Text segment:
▽

Well OK, it's a bit bent. but that's not what I mean. Look here:

Try and kick it, and the foot pedal folds the wrong way - it's a right hand kick start lever.

Yet another job - a good lesson in buying a box of bits. You never know what you are getting - this has been more difficult than the SQ4 and much more difficult than the FH in terms of missing, broken or inappropriate parts so I guess, if we consider the expense of Ariel parts I guess I have been lucky.

Anyhow, not too difficult a job. First task is to centre punch and drill off that swage:

Now we can remove the foot pedal. We'll drill that pin for a screw later:

Here's the part of the lever that controls the way the pedal folds. We will need to fill that with weld using the TIG set and file up a mirror image:

Filling stuff with weld has become a bit of a speciality recently.

After a bit of filing, it now works as a left hand kickstart:

Here it is in both positions. The pedal is a bit bent, but we will fix that:

To retain the pedal, I have drilled and tapped for M6 in the end of the lever. The pedal is now retained with the original shakeproof and plain  washers by a large M6 set screw:

We'll paint it later, and put the rubber back on.

Sunday, 10 May 2020

QR50 - Retrieving Splines 2

As you will have seen from my previous posts, I successfully built up the kickstart shaft from it's previous mangled stump and cut the splines on it only to find that I had misunderstood the spline pattern Honda had specified - in my defence, the kick start lever shows maybe 24 of the 31 splines the shaft needs; I had estimated 32. You can see the difficulty in the picture below:

I had another Honda kickstart shaft knocking about from a PC50 which fitted the QR50 lever beautifully. When I found it, (after I had cut the new one, by the way), I discovered that it had 31 serrations, rather than the 32 I had assumed. After a lot of research, I found a drawing which matches the PC50 sample perfectly:

Building it up again was pretty straightforward.

△

Problem statement: Rewrite the stretch of the kickstart repair post from "Now we can remove" through "rubber back on.", changing "weld" to "braze" wherever it occurs.

Source material:
▽

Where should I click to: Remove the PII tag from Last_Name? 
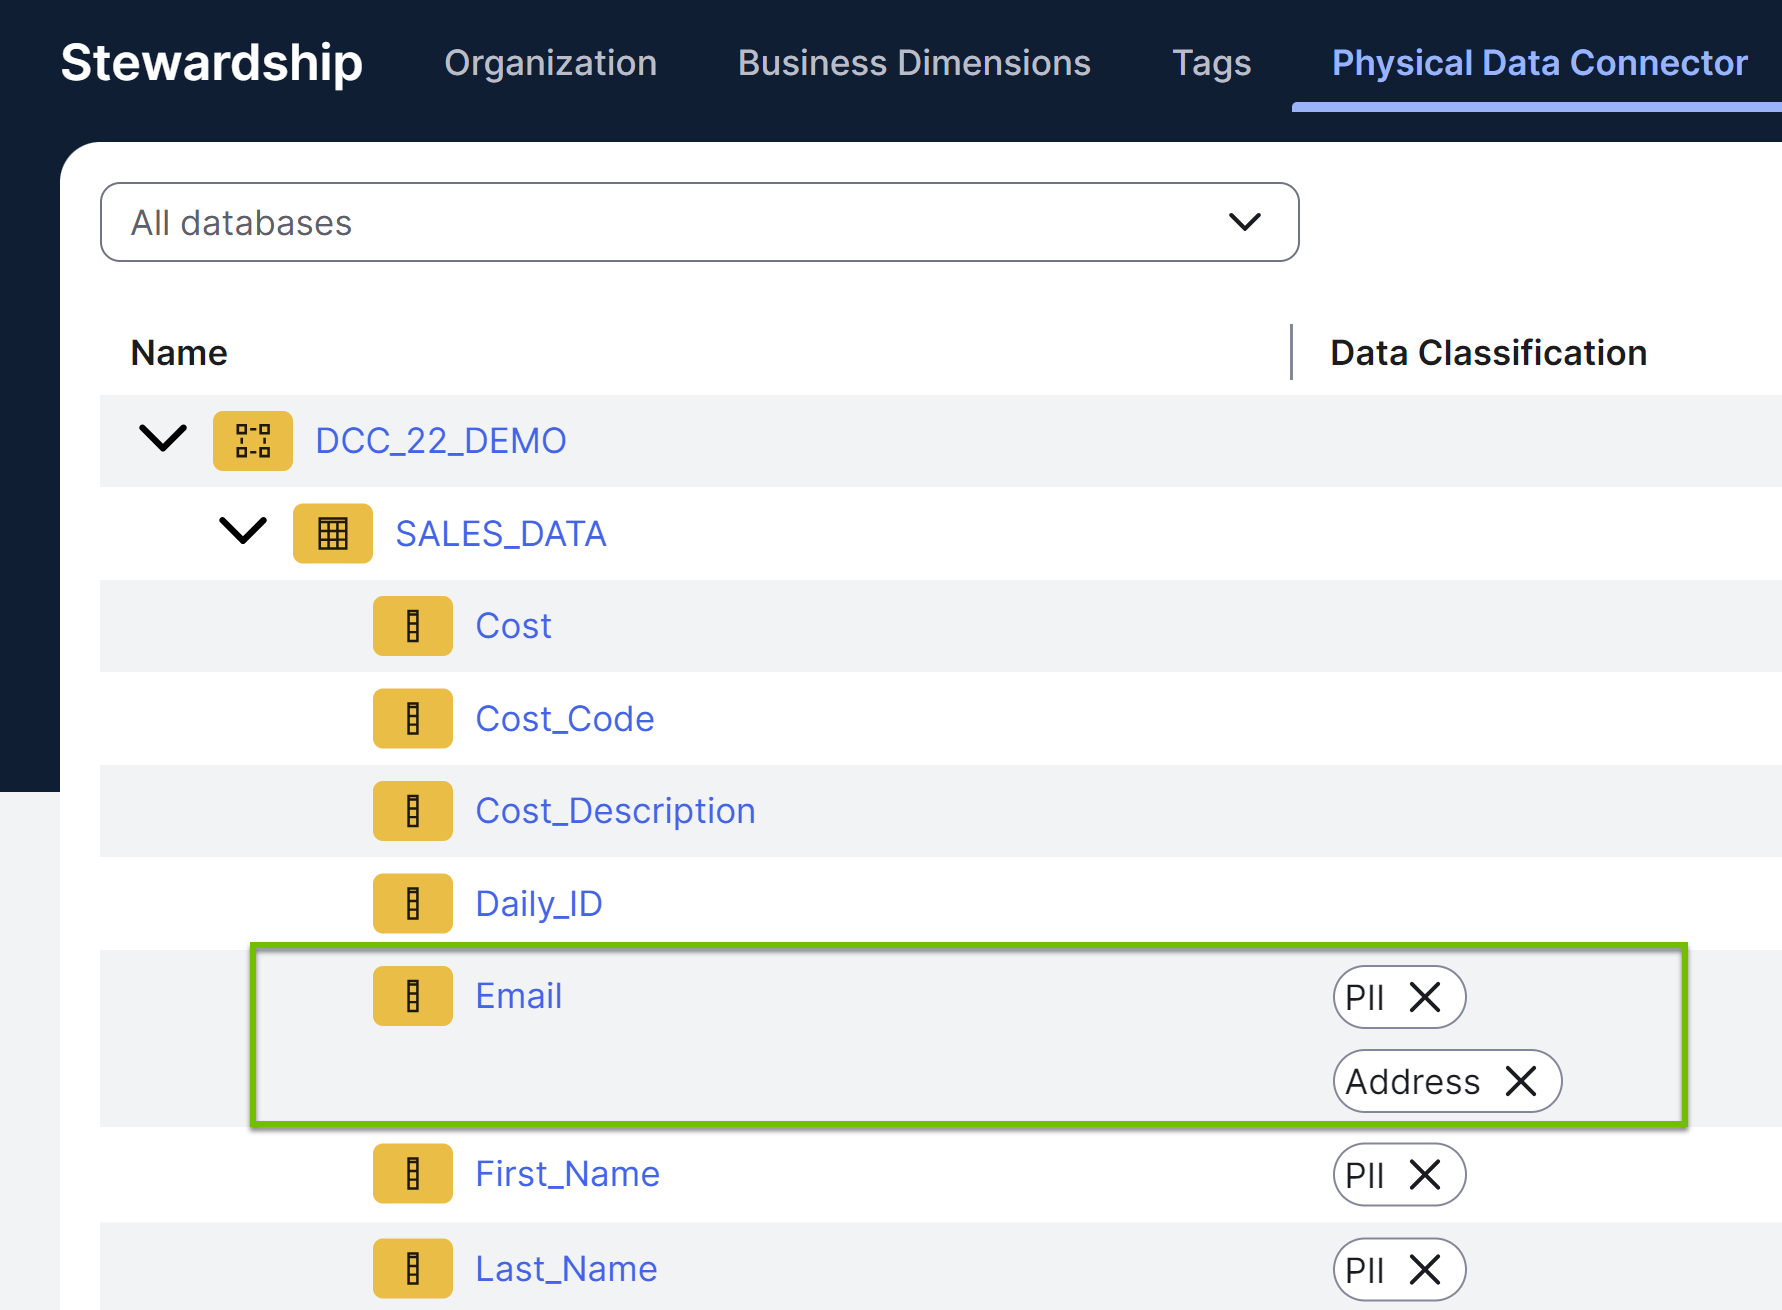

△

Exercise output:
Now we can remove the foot pedal. We'll drill that pin for a screw later:

Here's the part of the lever that controls the way the pedal folds. We will need to fill that with braze using the TIG set and file up a mirror image:

Filling stuff with braze has become a bit of a speciality recently.

After a bit of filing, it now works as a left hand kickstart:

Here it is in both positions. The pedal is a bit bent, but we will fix that:

To retain the pedal, I have drilled and tapped for M6 in the end of the lever. The pedal is now retained with the original shakeproof and plain  washers by a large M6 set screw:

We'll paint it later, and put the rubber back on.